The Working Families Tax Cuts Act created a new type of tax-favored individual savings account (Trump Account – TA) that may be opened for children under age 18, to encourage savings from an early age. A notable feature is that employers may contribute on a tax-efficient basis to the TAs of their employees’ children (or employees) under age 18 or allow employees to contribute pre-tax dollars to their children’s TAs through salary deduction.

Key details

  • In general, a TA may be established for an individual with a social security number prior to the end of the year that the individual attains age 18. TAs must initially be opened with the U.S. Treasury, by submitting Form 4547 to the Internal Revenue Service, but then the account may be rolled over to a TA with a private provider during the “growth period” (i.e., through the end of the calendar year before the account beneficiary reaches age 18)
  • Contributions to TAs are not permitted prior to July 4, 2026. Once permitted, during the growth period contributions are generally permitted in aggregate up to $5,000 per year (indexed after 2027) to a TA. Contribution limits during the growth period are independent of limits on any other retirement accounts.
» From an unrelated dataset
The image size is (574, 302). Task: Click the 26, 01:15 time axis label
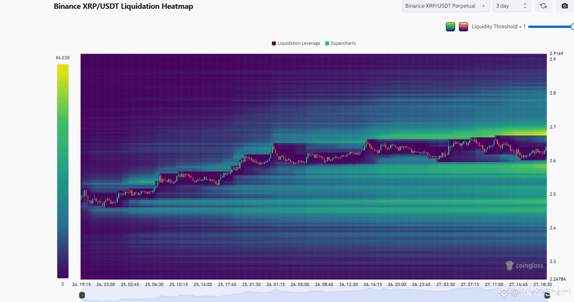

Individuals’ contributions (other than salary deductions) are not tax-deductible. Investment returns are tax-deferred until funds are paid out
  • The federal government will make a one-time contribution of $1,000 to the TAs of children born in 2025 through the end of 2028 who are U.S. citizens, which will not count toward the $5,000 annual limit
  • Employers may make contributions to a TA either (i) as direct contributions to the TA of an eligible employee or their dependent children or (ii) by allowing an employee to make pre-tax salary deferral contributions through a TA contribution program (TACP). The combined employer contribution and pre-tax salary deferral contributions made by the employee are capped at $2,500 (indexed after 2027) per employee and per year
  • Employers that wish to establish a TACP must have a written plan document, and contributions must satisfy a non-discrimination test. More information regarding these and other requirements will be provided in future IRS regulations 
  • During the growth period, TAs must be invested in low-cost mutual or exchange-traded funds that track the returns on stocks of primarily U.S. companies. After the growth period, TAs are generally subject to the same rules (e.g., contribution limits and distribution rules) as apply to traditional individual retirement accounts (IRAs), including taxation (employer and pre-tax employee salary deferrals, along with earnings, are not taxable until distributed, and the TA beneficiary is responsible for any taxes on the distribution)

Employer implications

Employers should consider the opportunity that TAs may offer as a tax-advantaged employee benefit. The government is expected to issue implementing guidelines on the plans in the coming months. These guidelines, among other things, are expected to clarify whether TACPs are subject to the fiduciary requirements under the Employees’ Retirement Income Security Act (ERISA) and how non-discrimination testing requirements will apply.